→ PASSAGE
────────────────

Autophagy used to be considered as a nonselective bulk degradation pathway that delivers cellular constituents into lysosomes to help cells cope with nutrient deprivation. Recent studies demonstrated that autophagic machinery can also selectively recognize specialized cargos including invading bacteria and other pathogens and initiate bacterial autophagy (xenophagy) that antagonizes bacterial proliferation in host cells. The underlying mechanism of xenophagy was first discovered by Prof. SHAO Feng's group (National Institute of Biological Sciences) in 2019. Invading bacteria residing in endosome-like vacuoles cause membrane damages to the vacuoles owing to their pore-forming toxins or secretion apparatus. The V-ATPase, abundantly present on the bacteria-containing vacuoles, perceives the damages and recruits the ATG16L1 complex that then signals the ATG machinery to induce LC3 lipidation. LC3-decorated compartments then undergo lysosome-mediated degradation. In this work, a Salmonella T3SS effector SopF was also identified as a specific inhibitor for host xenophagy. SopF induces site-specific ADP-ribosylation of the VoC subunit of V-ATPase complex, which prevents the recruitment of ATG16L1 and thereby blocks formation of the LC3-marked autophagosome. However, the precise molecular basis of SopF inhibition of xenophagy, as well as the possible mechanism of xenophagy initiated by V-ATPase-ATG16L1 axis remains to be fully explored.


On January 19, 2022, Nature Structural & Molecular Biology published an article entitled "ARF GTPases activate Salmonella effector SopF to ADP-ribosylate host V-ATPase and inhibit endomembrane damage-induced autophagy" by a collaborative study of Prof. WANG Dacheng/DING Jingjin's group (Institute of Biophysics, Chinese Academy of Sciences) and Prof. SHAO Feng's group (National Institute of Biological Sciences). This work revealed that SopF employs GTP-bound host small GTPase ARF as a cofactor to catalyze the ADP-ribosylation of VoC subunit of V-ATPase and thereby blocks xenophagy. Moreover, they discovered that activation of V-ATPase-ATG16L1 pathway is universally involved in LC3 activation upon damage of various endomembranes.

────────────────

→ DATA RECORDS
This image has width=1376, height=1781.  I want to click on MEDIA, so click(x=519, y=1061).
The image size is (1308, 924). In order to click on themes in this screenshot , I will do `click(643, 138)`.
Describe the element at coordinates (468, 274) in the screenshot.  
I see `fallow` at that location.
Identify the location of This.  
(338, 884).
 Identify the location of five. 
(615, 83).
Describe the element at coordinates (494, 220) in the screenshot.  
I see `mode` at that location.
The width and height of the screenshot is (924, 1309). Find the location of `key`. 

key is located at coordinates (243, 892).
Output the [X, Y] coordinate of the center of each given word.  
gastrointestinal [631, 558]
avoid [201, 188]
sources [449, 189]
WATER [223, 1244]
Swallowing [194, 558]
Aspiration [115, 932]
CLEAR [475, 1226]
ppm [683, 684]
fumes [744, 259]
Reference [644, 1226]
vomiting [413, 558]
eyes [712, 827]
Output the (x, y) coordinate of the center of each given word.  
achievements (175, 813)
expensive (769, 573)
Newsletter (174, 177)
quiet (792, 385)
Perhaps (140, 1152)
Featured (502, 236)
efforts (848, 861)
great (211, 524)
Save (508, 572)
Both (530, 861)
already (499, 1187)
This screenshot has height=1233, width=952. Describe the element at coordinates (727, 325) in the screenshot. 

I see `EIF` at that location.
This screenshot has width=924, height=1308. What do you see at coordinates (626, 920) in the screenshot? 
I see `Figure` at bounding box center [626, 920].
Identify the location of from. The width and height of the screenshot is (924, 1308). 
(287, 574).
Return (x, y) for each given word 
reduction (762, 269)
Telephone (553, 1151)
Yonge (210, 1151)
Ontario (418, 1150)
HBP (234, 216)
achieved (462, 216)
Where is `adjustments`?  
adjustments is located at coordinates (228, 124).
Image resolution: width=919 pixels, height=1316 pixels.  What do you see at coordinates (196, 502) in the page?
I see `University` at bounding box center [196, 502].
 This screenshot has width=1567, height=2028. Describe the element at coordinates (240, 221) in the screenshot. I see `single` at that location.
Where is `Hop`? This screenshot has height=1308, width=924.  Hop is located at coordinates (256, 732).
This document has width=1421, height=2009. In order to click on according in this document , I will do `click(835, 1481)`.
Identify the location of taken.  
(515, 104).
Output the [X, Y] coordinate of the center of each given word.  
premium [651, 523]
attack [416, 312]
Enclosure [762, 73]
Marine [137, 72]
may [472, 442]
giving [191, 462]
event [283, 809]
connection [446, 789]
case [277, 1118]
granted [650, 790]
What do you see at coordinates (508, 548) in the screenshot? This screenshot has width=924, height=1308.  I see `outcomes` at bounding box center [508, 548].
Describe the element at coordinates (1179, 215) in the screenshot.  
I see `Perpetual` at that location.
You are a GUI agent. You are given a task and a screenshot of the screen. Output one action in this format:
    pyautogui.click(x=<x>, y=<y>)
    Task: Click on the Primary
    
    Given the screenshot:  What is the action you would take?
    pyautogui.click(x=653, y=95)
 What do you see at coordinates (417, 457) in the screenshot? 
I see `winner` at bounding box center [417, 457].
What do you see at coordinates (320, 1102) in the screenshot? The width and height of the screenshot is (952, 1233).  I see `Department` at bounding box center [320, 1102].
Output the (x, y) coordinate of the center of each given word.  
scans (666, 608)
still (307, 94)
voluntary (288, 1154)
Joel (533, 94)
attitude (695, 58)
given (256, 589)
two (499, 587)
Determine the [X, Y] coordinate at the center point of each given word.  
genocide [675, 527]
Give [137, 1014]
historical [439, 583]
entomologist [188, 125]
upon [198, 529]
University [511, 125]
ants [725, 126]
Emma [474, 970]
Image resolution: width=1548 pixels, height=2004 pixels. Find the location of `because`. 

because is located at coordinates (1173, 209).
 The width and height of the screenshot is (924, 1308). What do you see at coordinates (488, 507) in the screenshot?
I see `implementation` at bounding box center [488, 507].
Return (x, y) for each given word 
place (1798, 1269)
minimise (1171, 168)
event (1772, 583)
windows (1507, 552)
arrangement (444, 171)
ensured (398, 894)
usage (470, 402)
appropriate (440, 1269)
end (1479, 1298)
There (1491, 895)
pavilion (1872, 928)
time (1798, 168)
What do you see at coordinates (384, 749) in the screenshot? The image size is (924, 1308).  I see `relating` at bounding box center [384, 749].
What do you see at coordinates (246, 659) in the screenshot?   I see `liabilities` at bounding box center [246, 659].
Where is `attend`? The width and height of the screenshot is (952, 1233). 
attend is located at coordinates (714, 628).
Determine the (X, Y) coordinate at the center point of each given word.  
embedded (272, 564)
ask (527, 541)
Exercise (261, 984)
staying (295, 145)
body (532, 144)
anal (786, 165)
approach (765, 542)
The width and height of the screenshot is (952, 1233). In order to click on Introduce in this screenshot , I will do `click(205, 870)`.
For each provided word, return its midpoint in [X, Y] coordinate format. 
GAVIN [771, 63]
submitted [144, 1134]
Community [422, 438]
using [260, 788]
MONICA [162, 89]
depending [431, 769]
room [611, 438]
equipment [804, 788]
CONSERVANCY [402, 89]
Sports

────────────────

→ PROBLEM 1
According to the passage on xenophagy, how does SopF keep the LC3-marked autophagosome from forming? Answer in one to three sentences.
→ PROBLEM 2
Copy part of the passage on xenophagy word for word, beginning at the words "On January 19, 2022, Nature" and stopping after "of various endomembranes.".
The rows are separate material, unrelated to the passage on xenophagy.

→ TASK OUTPUT 1
SopF induces site-specific ADP-ribosylation of the VoC subunit of the V-ATPase complex. This prevents V-ATPase from recruiting the ATG16L1 complex, which would otherwise signal the ATG machinery to induce LC3 lipidation.

→ TASK OUTPUT 2
On January 19, 2022, Nature Structural & Molecular Biology published an article entitled "ARF GTPases activate Salmonella effector SopF to ADP-ribosylate host V-ATPase and inhibit endomembrane damage-induced autophagy" by a collaborative study of Prof. WANG Dacheng/DING Jingjin's group (Institute of Biophysics, Chinese Academy of Sciences) and Prof. SHAO Feng's group (National Institute of Biological Sciences). This work revealed that SopF employs GTP-bound host small GTPase ARF as a cofactor to catalyze the ADP-ribosylation of VoC subunit of V-ATPase and thereby blocks xenophagy. Moreover, they discovered that activation of V-ATPase-ATG16L1 pathway is universally involved in LC3 activation upon damage of various endomembranes.